DIRECTIONS FOR THIS TASK
Every entry should be repeated exactly as written.

Pixel coordinate grounding data
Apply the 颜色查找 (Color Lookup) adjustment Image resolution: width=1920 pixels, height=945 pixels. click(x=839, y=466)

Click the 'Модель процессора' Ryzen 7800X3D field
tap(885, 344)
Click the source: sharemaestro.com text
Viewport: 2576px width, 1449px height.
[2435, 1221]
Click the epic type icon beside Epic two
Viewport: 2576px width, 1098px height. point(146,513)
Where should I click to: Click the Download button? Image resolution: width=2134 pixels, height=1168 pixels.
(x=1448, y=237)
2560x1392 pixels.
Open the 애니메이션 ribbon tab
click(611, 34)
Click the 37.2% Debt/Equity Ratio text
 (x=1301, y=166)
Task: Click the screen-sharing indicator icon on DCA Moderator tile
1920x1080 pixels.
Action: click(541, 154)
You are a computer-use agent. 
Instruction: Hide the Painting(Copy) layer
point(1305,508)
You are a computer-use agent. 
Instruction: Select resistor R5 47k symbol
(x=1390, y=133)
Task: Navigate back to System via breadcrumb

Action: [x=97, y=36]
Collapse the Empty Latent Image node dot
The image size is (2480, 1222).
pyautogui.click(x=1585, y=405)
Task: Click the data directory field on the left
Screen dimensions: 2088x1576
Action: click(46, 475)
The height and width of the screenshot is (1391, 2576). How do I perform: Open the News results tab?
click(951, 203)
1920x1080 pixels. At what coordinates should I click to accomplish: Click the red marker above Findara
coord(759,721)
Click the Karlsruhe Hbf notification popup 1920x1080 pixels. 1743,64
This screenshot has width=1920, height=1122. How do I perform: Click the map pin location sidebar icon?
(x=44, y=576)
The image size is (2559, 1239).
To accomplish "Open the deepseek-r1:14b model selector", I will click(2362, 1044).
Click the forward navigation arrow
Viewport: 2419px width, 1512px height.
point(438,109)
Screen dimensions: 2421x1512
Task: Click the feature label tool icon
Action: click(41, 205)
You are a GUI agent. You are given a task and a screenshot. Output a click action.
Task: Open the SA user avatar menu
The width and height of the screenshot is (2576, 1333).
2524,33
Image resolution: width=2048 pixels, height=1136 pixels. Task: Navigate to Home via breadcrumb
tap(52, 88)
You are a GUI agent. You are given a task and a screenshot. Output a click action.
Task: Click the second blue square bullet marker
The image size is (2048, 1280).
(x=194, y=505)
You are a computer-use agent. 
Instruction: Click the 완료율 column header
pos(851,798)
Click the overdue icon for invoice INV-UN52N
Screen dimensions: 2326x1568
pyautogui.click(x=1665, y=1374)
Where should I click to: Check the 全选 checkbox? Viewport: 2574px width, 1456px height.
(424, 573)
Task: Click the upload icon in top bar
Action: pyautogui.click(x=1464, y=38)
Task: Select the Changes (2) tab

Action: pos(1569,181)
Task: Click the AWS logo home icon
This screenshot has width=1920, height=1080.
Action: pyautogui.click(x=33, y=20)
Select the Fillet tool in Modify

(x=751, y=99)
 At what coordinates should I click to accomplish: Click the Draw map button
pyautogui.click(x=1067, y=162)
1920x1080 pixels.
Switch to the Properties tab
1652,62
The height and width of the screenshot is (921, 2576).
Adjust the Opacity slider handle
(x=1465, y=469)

EXERCISE ANSWER
Apply the 颜色查找 (Color Lookup) adjustment Image resolution: width=1920 pixels, height=945 pixels. click(x=839, y=466)

Click the 'Модель процессора' Ryzen 7800X3D field
tap(885, 344)
Click the source: sharemaestro.com text
Viewport: 2576px width, 1449px height.
[2435, 1221]
Click the epic type icon beside Epic two
Viewport: 2576px width, 1098px height. point(146,513)
Where should I click to: Click the Download button? Image resolution: width=2134 pixels, height=1168 pixels.
(x=1448, y=237)
2560x1392 pixels.
Open the 애니메이션 ribbon tab
click(611, 34)
Click the 37.2% Debt/Equity Ratio text
 (x=1301, y=166)
Task: Click the screen-sharing indicator icon on DCA Moderator tile
1920x1080 pixels.
Action: click(541, 154)
You are a computer-use agent. 
Instruction: Hide the Painting(Copy) layer
point(1305,508)
You are a computer-use agent. 
Instruction: Select resistor R5 47k symbol
(x=1390, y=133)
Task: Navigate back to System via breadcrumb

Action: [x=97, y=36]
Collapse the Empty Latent Image node dot
The image size is (2480, 1222).
pyautogui.click(x=1585, y=405)
Task: Click the data directory field on the left
Screen dimensions: 2088x1576
Action: click(46, 475)
The height and width of the screenshot is (1391, 2576). How do I perform: Open the News results tab?
click(951, 203)
1920x1080 pixels. At what coordinates should I click to accomplish: Click the red marker above Findara
coord(759,721)
Click the Karlsruhe Hbf notification popup 1920x1080 pixels. 1743,64
This screenshot has width=1920, height=1122. How do I perform: Click the map pin location sidebar icon?
(x=44, y=576)
The image size is (2559, 1239).
To accomplish "Open the deepseek-r1:14b model selector", I will click(2362, 1044).
Click the forward navigation arrow
Viewport: 2419px width, 1512px height.
point(438,109)
Screen dimensions: 2421x1512
Task: Click the feature label tool icon
Action: click(41, 205)
You are a GUI agent. You are given a task and a screenshot. Output a click action.
Task: Open the SA user avatar menu
The width and height of the screenshot is (2576, 1333).
2524,33
Image resolution: width=2048 pixels, height=1136 pixels. Task: Navigate to Home via breadcrumb
tap(52, 88)
You are a GUI agent. You are given a task and a screenshot. Output a click action.
Task: Click the second blue square bullet marker
The image size is (2048, 1280).
(x=194, y=505)
You are a computer-use agent. 
Instruction: Click the 완료율 column header
pos(851,798)
Click the overdue icon for invoice INV-UN52N
Screen dimensions: 2326x1568
pyautogui.click(x=1665, y=1374)
Where should I click to: Check the 全选 checkbox? Viewport: 2574px width, 1456px height.
(424, 573)
Task: Click the upload icon in top bar
Action: pyautogui.click(x=1464, y=38)
Task: Select the Changes (2) tab

Action: pos(1569,181)
Task: Click the AWS logo home icon
This screenshot has width=1920, height=1080.
Action: pyautogui.click(x=33, y=20)
Select the Fillet tool in Modify

(x=751, y=99)
 At what coordinates should I click to accomplish: Click the Draw map button
pyautogui.click(x=1067, y=162)
1920x1080 pixels.
Switch to the Properties tab
1652,62
The height and width of the screenshot is (921, 2576).
Adjust the Opacity slider handle
(x=1465, y=469)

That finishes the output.